Does the Pragmatist move away from abstract metaphysical concepts such as “fairness,” “equality,” and “justice,” and towards the practicalities of inquiry, provide a sufficient basis for (deliberative) democracy?
Quotes to consider: No particular results then, so far, but only an attitude of orientation, is what the pragmatic method
means. The attitude of looking away from first things, principles, ‘categories,’ supposed necessities; and of looking towards last things, fruits, consequences, facts.(James: What Pragmatism Means)
– Knowledge, as an abstract term, is a name for the product of competent inquiries… [I]nquiry is a continuing
process in every field with which it is engaged. The “settlement” of a particular situation by a particular inquiry is no guarantee that that settled conclusion will always remain settled. The attainment of settled beliefs is a progressive matter; there is no belief so settled as not to be exposed to further inquiry. It is the convergent and cumulative effect of continued inquiry that defines knowledge in its general meaning. (Dewey, Logic)
– Effective inquiry [according to Putnam] required that the community of inquiry not only be inclusive but that its practices be democratic. For Dewey, Putnam says, “the need for fundamental democratic institutions as freedom of thought and speech follows … from requirements of scientific procedure in general: the unimpeded flow of information and the freedom to offer and to criticize hypotheses.” Successful inquiry in all fields, including science, rested in part on a democratic “discourse ethics” that shaped the cooperation of the community of inquirers. (Westbrook: Pragmatism and Democracy
– Roughly, the Peircean holds that to be a believer is to be a truth-seeker, to be a truth-seeker is to be an inquirer, to be an inquirer is to be a reason-giver, and to be a reason-giver is to be a reason- exchanger, a member of a community of inquiry…Such a community would maintain roughly liberal policies, such as the protections outlined in the Bill of Rights; however, it would see these principles not as products of a Lockean Law of Nature …but rather as prerequisites of, and
instruments towards, the cultivation of ….a “republic of reasons.” (Talisse; Towards a Peircean Politics of Inquiry)

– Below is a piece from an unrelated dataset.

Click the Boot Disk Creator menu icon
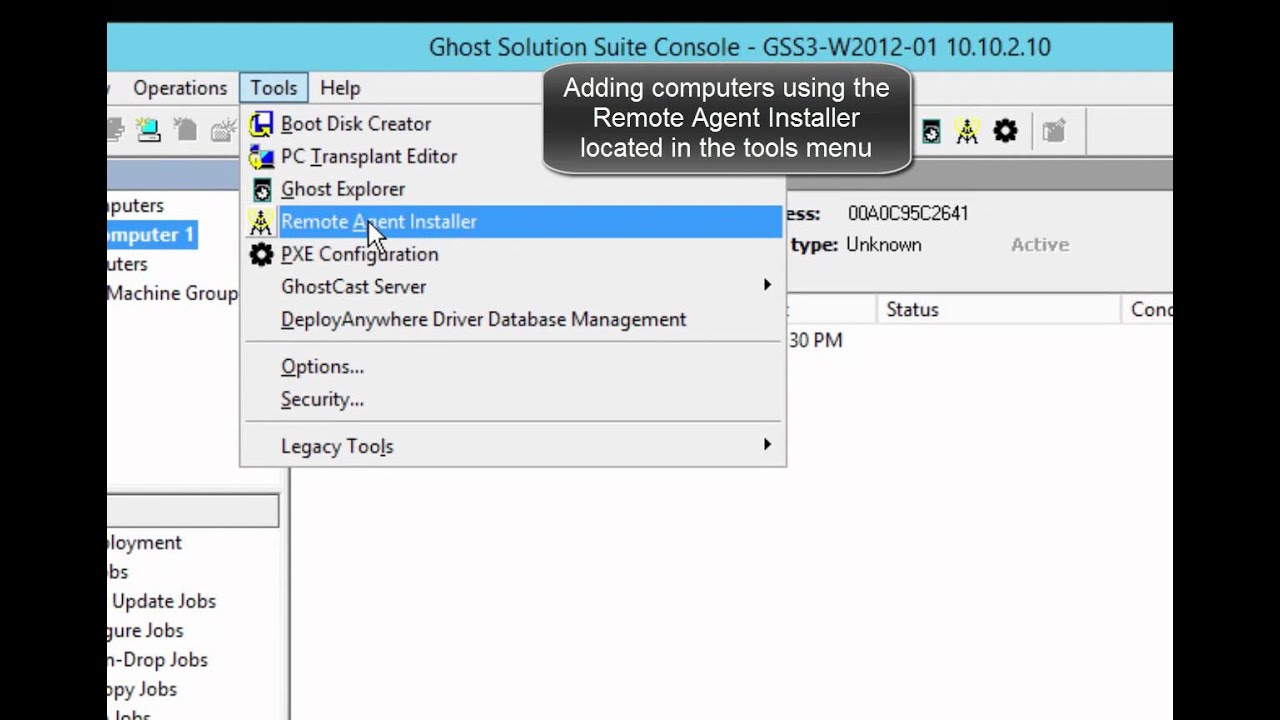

– If Pragmatism is true it has nothing to say to us; no politics follows from it or is blocked by it; no morality attaches to it or is enjoined by it…Moreover, not only is there nothing you can do with a pragmatist account, there is nothing it makes you do; it doesn’t commit those who are persuaded by it to any particular course of action or way of proceeding.
(Fish: Afterword…).
In the paper, present an argument, a counter-argument and your response to the counter-argument. Attached below are the only documents that can be used for citing purposes. No outside sources! Include a bibliography at the end and, within the paper, use textual references rather than footnotes (e.g., Dewey, 12). You may refer to contemporary social and political relations in your argument. But, if you do, build your argument first through the course materials, then utilize these relations as examples of your argument.